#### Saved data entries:
- Opening Delimiter -

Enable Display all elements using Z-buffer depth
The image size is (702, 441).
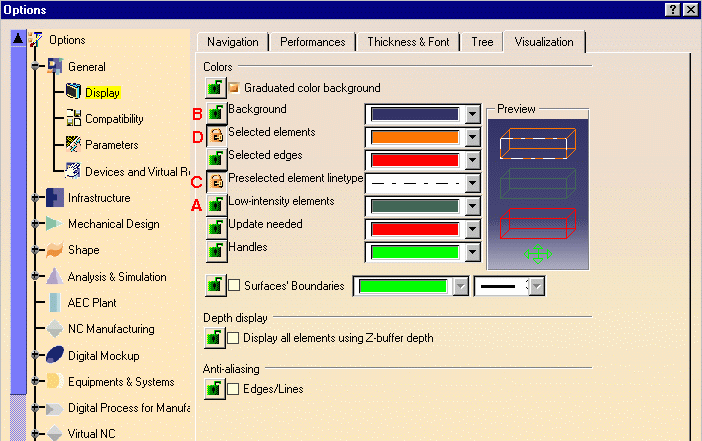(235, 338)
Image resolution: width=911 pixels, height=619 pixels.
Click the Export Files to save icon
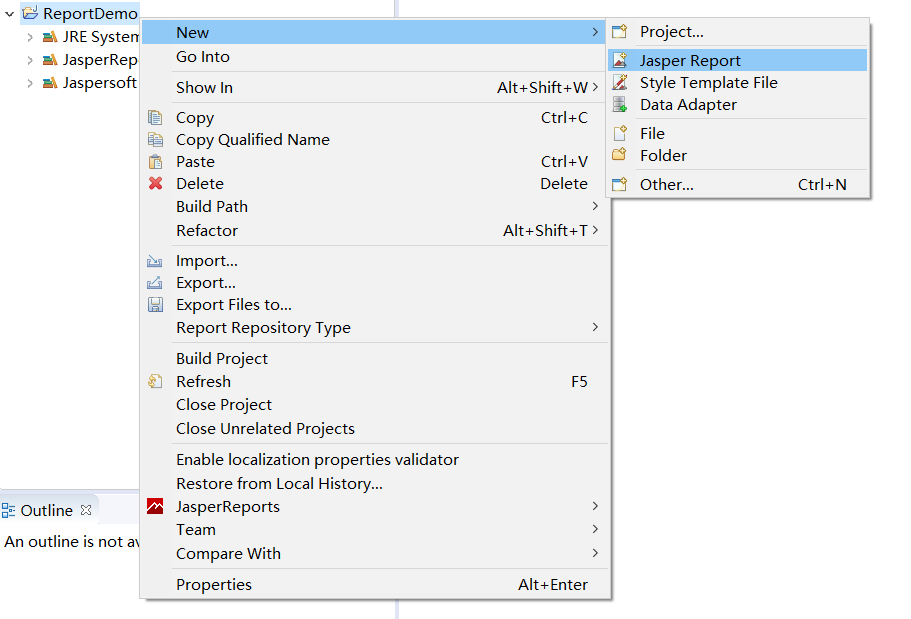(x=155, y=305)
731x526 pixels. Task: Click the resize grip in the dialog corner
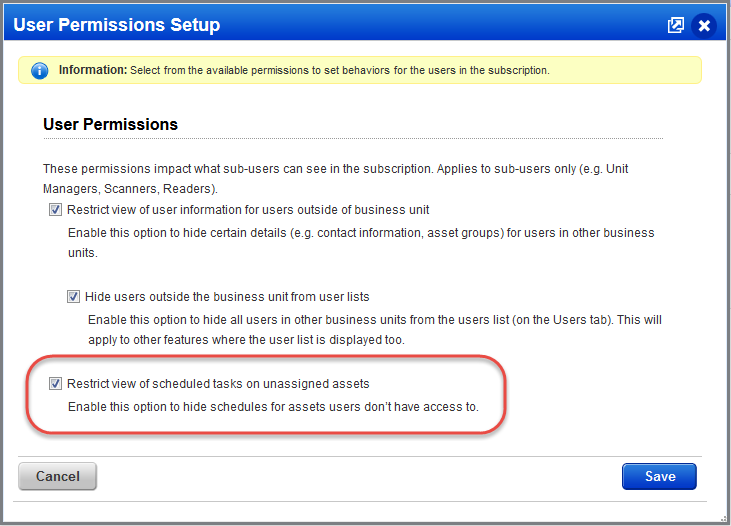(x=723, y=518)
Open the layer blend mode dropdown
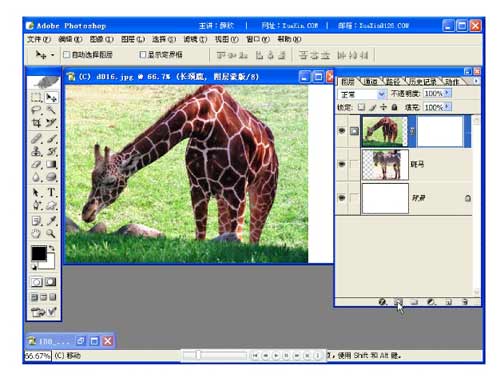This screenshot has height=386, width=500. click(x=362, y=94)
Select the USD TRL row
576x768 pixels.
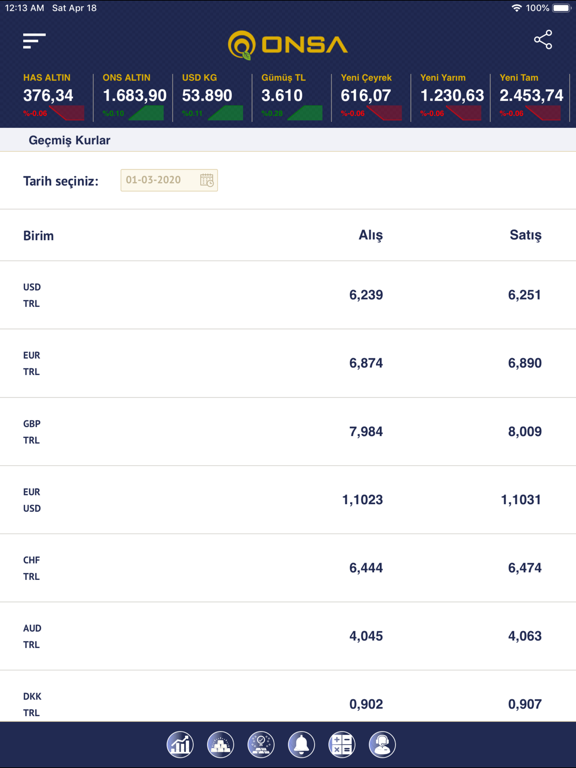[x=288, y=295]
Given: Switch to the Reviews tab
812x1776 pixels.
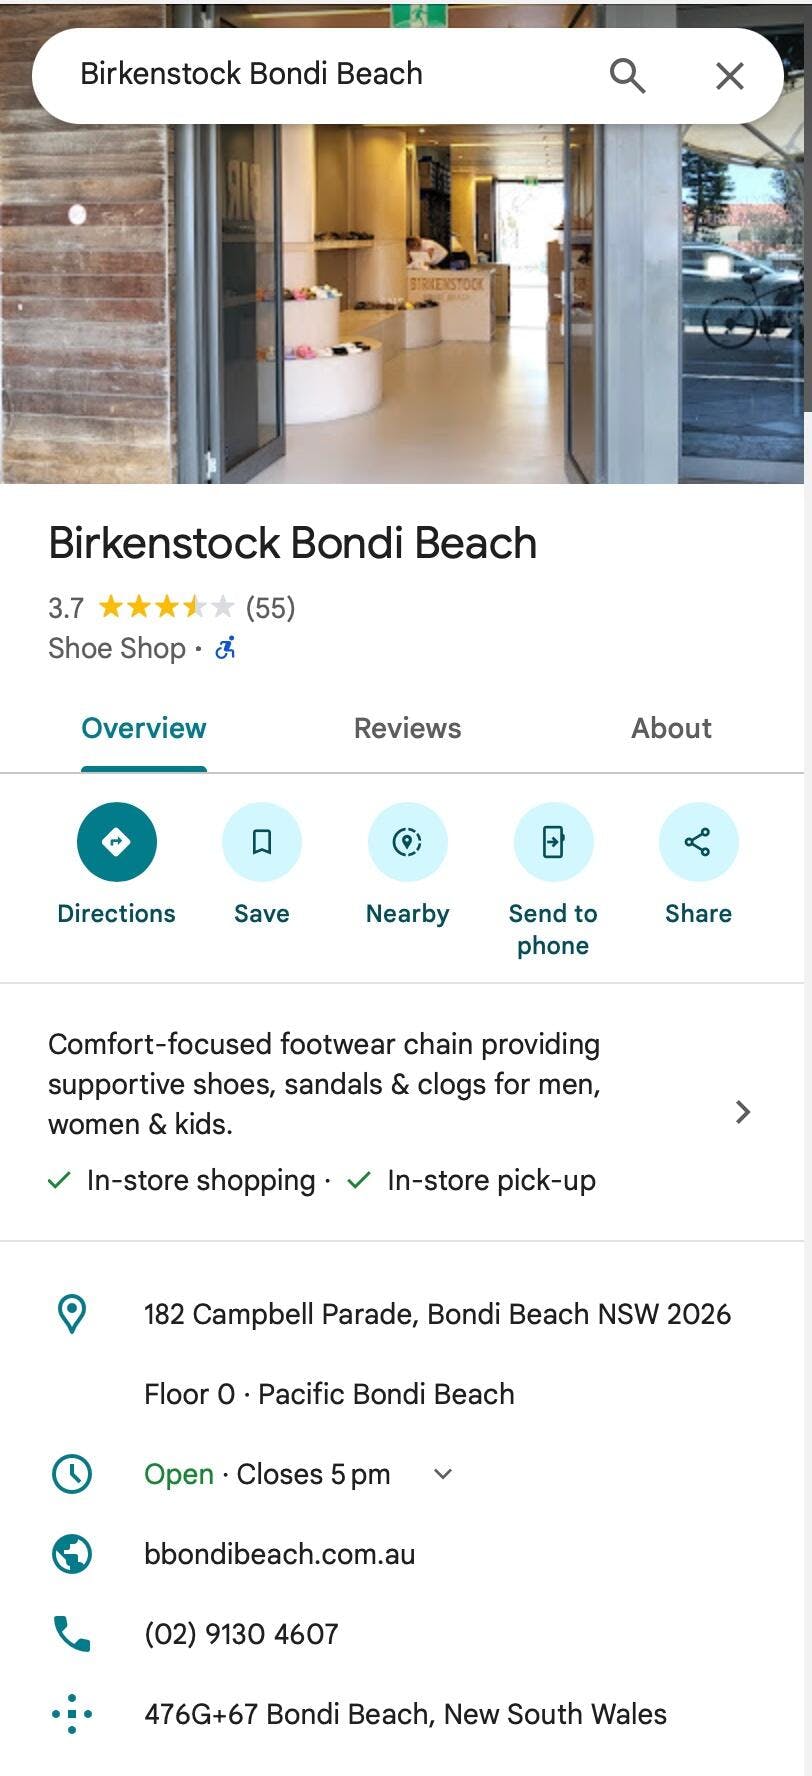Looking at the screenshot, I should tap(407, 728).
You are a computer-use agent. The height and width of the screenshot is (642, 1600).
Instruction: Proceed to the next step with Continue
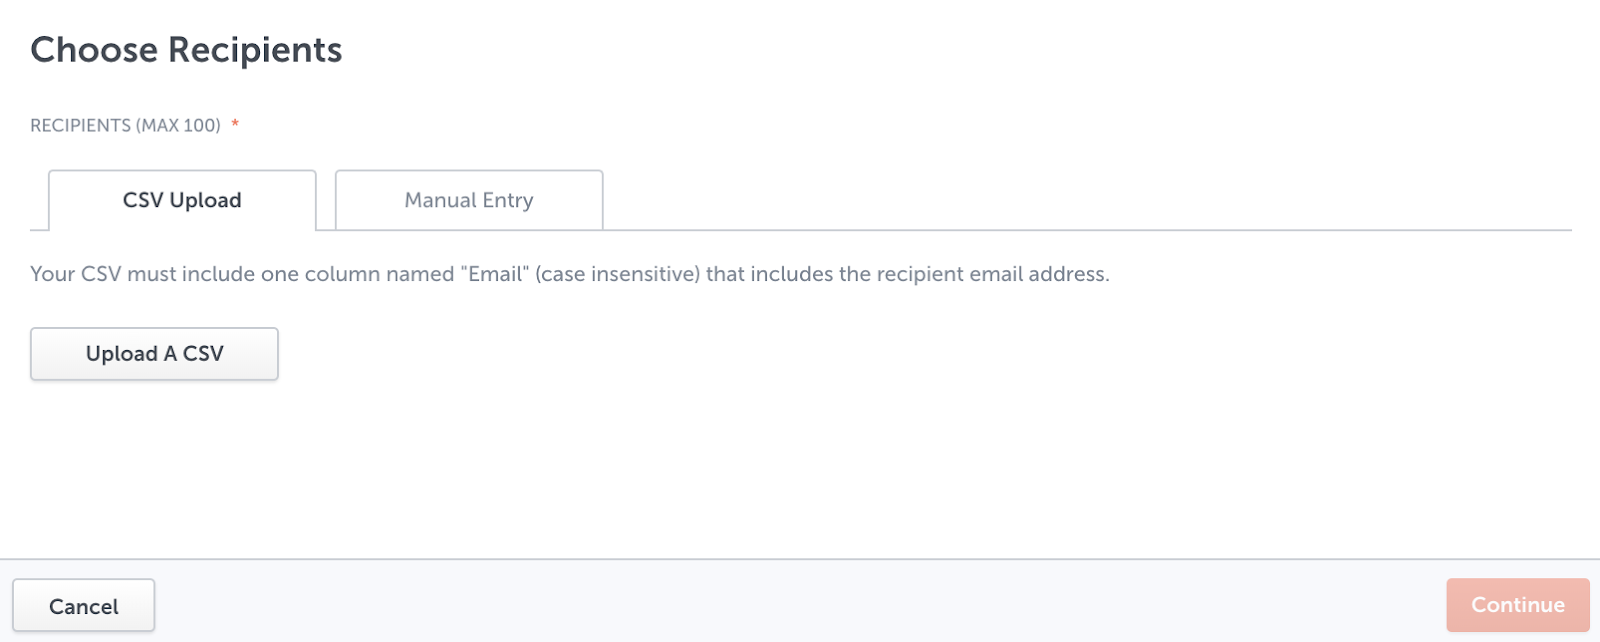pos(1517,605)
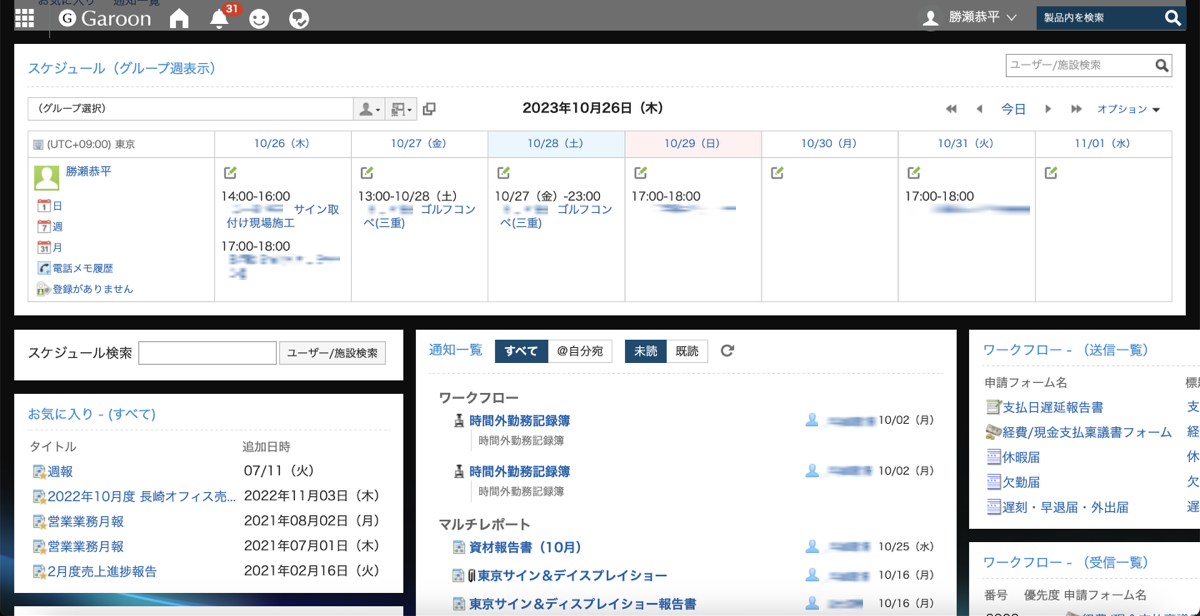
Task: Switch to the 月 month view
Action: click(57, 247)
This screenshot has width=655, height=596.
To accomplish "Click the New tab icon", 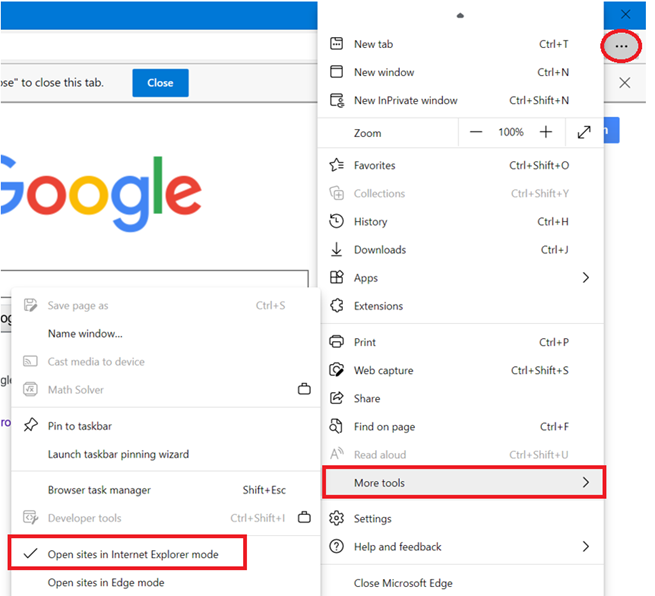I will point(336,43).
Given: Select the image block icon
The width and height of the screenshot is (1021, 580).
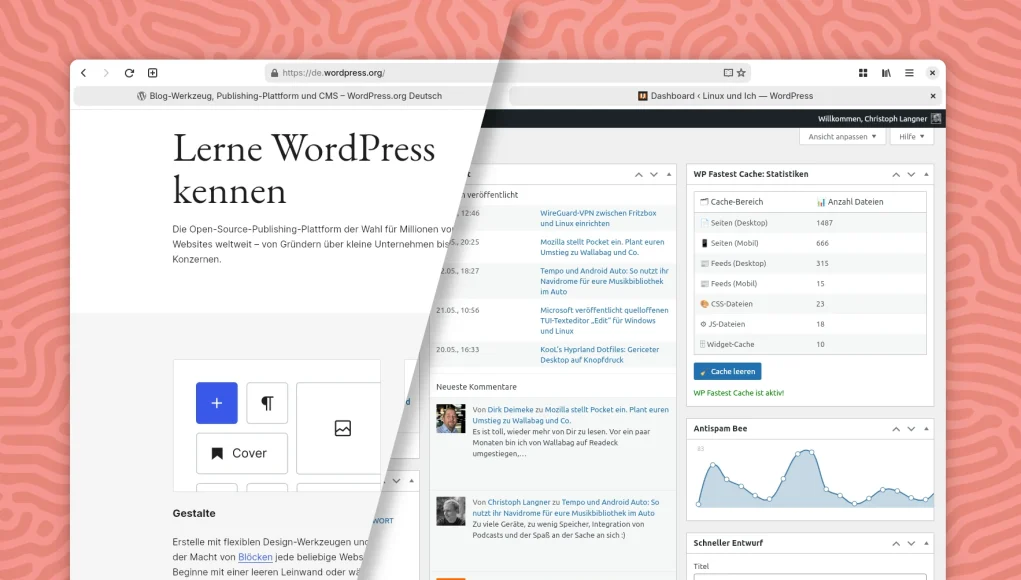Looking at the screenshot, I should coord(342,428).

- Closing Delimiter -

#### YOUR ASSIGNMENT:
Read the entries and select each line where the word "Given" is found.

#### RESPONSE BOX:
Given: Switch to the Reviews tab
Given: Select the image block icon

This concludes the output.